TASK GOAL:
Reproduce the items below verbatim, starting with the line that contains "Enable the Stop" and continuing through the end of the items.
:: EXERCISE MATERIALS
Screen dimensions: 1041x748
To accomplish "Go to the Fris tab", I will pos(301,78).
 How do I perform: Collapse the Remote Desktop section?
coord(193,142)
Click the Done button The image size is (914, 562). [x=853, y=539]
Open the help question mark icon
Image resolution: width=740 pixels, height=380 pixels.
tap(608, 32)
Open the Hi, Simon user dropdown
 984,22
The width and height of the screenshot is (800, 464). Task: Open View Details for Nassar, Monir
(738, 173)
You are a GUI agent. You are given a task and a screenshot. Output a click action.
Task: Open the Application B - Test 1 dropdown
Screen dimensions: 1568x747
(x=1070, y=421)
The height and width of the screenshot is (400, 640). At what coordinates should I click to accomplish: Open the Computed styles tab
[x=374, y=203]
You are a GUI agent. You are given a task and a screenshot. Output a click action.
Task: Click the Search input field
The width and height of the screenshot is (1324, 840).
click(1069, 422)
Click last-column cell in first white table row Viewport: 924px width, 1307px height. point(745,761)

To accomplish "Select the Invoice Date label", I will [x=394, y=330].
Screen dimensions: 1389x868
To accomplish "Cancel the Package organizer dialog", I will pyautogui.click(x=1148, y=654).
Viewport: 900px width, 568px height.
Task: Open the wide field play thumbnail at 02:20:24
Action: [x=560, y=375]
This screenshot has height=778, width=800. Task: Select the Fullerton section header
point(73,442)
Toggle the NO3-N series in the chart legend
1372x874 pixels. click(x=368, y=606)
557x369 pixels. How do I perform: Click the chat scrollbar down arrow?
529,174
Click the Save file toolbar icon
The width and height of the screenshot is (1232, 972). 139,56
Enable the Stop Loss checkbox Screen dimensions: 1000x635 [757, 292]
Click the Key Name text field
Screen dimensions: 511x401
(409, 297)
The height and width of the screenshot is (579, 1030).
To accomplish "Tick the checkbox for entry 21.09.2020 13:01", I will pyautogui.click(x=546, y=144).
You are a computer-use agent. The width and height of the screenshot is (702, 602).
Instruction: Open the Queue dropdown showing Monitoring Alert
::::
RESPONSE TO THE TASK:
Enable the Stop Loss checkbox Screen dimensions: 1000x635 [757, 292]
Click the Key Name text field
Screen dimensions: 511x401
(409, 297)
The height and width of the screenshot is (579, 1030).
To accomplish "Tick the checkbox for entry 21.09.2020 13:01", I will pyautogui.click(x=546, y=144).
You are a computer-use agent. The width and height of the screenshot is (702, 602).
Instruction: Open the Queue dropdown showing Monitoring Alert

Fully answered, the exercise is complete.